I'm glad to announce that Win32:SuspBehav - an advanced heuristic set of detections - is back on track now. It has been in a maintenance mode quite a while because there were some scheduled changes made to the underlying emulator. Following these changes, I was really curious about what the real-world feedback would be and this is what I found:
Wait! There's a path to the legitimate IncrediMail installation directory. Hmmm, it is either a false positive or something really strange is going on here.....
When I took a detailed look at the two binaries from the report, I found many similarities. Further (dynamic) testing confirmed that they belong to the same malware family. But how is it possible to hide inside an IncrediMail binary? Is it a file infector? Actually yes, in an interesting sort of way. The ImApp.exe binary in this case is not the original one. It is an obfuscated wrapper and the original binary is encapsulated in the layer of encryption somewhere in the program resources (along with a malicious payload). After running the binary, a top-level domain identifier is extracted from Google's GeoIP and if it matches (.com, .uk, .ca, .au) then a service "C:\WINDOWS\system32\htttpapi.dll" is registered. It also schedules its updating routines through the at command. The service may carry information sent out from the infected computer to the attacker's data collector as well as inviting further infection modules to the victim PC.

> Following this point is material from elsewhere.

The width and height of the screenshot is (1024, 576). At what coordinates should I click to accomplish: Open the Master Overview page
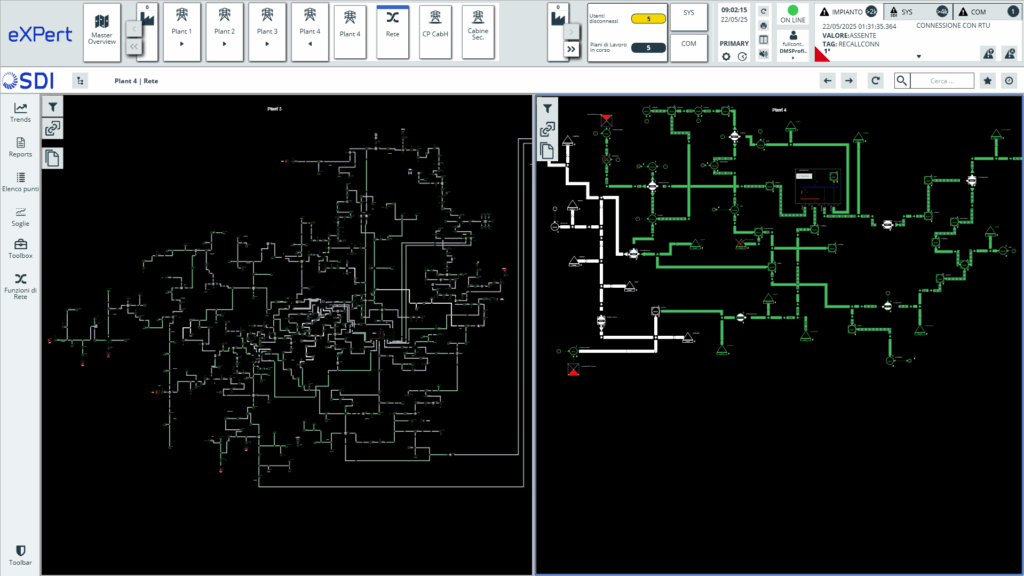point(101,31)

Btw: regular IncrediMail binaries are digitally signed, this one is not, which can help the user in deciding whether to trust it or not. I'm really happy that it is not a FP and that both samples are easily detected by SuspBehav (which is "hidden" behind Small-NSN and Malware-gen detections here, because less heuristic detections are listed first). Both samples belong to the same family, as mentioned above, but surprisingly - VT results for them are quite different:
So, SuspBehav-K (one of the set of SuspBehavs) helped me to group these samples together, even though they might look completely different according to the VT results. That's nice :-). Well done, SuspBehav. Well done, Michal. And don't forget to send some credit to Roman Brezovsky who helped me with the binary analysis (you know, I'm quite busy all the time, thus I really appreciated an opportunity to offload the analysis on to someone else :-D).